C – Why is It Difficult to Make C Less Prone to Buffer Overflows?

bufferscvulnerabilities

I'm doing a course in college, where one of the labs is to perform buffer overflow exploits on code they give us. This ranges from simple exploits like changing the return address for a function on a stack to return to a different function, all the way up to code that changes a programs register/memory state but then returns to the function that you called, meaning that the function you called is completely oblivious to the exploit.

I did some research into this, and these kinds of exploits are used pretty much everywhere even now, in things like running homebrew on the Wii, and the untethered jailbreak for iOS 4.3.1

My question is why is this problem so difficult to fix?
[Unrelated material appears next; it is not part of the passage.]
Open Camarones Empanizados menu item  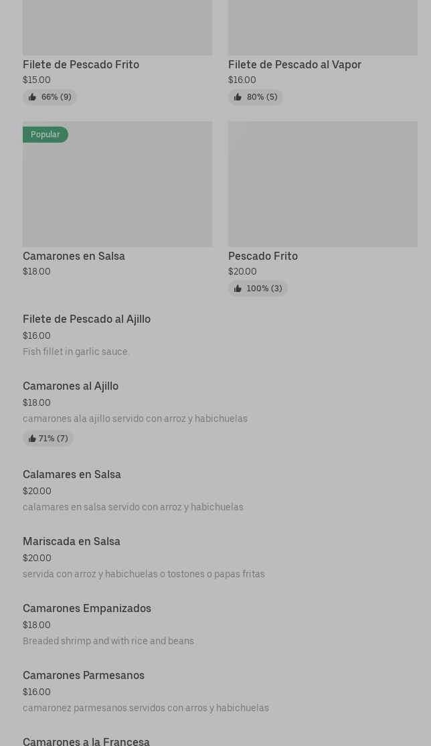click(87, 609)
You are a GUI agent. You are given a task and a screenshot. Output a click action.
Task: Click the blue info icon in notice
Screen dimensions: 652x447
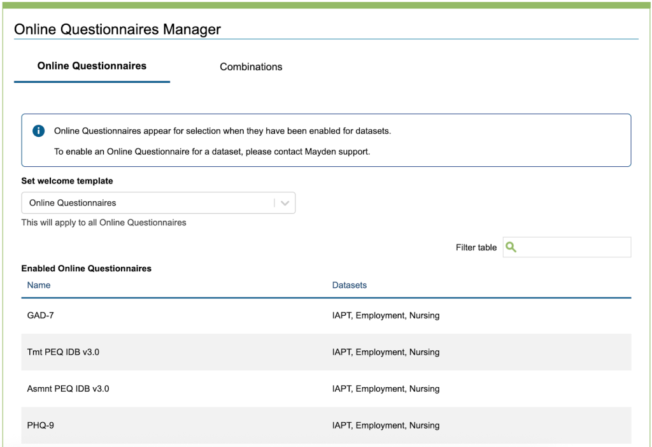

It's obvious this is one major exploit used to hack hundreds of things, but seems like it would be pretty easy to fix by simply
truncating any input past the allowed length, and simply sanitizing all input that you take.

EDIT: Another perspective that I'd like answers to consider – why do the creators of C not fix these issues by reimplementing the libraries?

Best Answer

They did fix the libraries.

Any modern C standard library contains safer variants of strcpy, strcat, sprintf, and so on.

On C99 systems - which is most Unixes - you will find these with names like strncat and snprintf, the "n" indicating that it takes an argument that's the size of a buffer or a maximum number of elements to copy.

These functions can be used to handle many operations more securely, but in retrospect their usability is not great. For example some snprintf implementations don't guarantee the buffer is null-terminated. strncat takes a number of elements to copy, but many people mistakenly pass the size of the dest buffer.

On Windows, one often finds the strcat_s, sprintf_s, the "_s" suffix indicating "safe". These too have found their way into the C standard library in C11, and provide more control over what happens in the event of an overflow (truncation vs. assert for example).

Many vendors provide even more non-standard alternatives like asprintf in the GNU libc, which will allocate a buffer of the appropriate size automatically.

The idea that you can "just fix C" is a misunderstanding. Fixing C is not the problem - and has already been done. The problem is fixing decades of C code written by ignorant, tired, or hurried programmers, or code that has been ported from contexts where security didn't matter to contexts where security does. No changes to the standard library can fix this code, although migration to newer compilers and standard libraries can often help identify the problems automatically.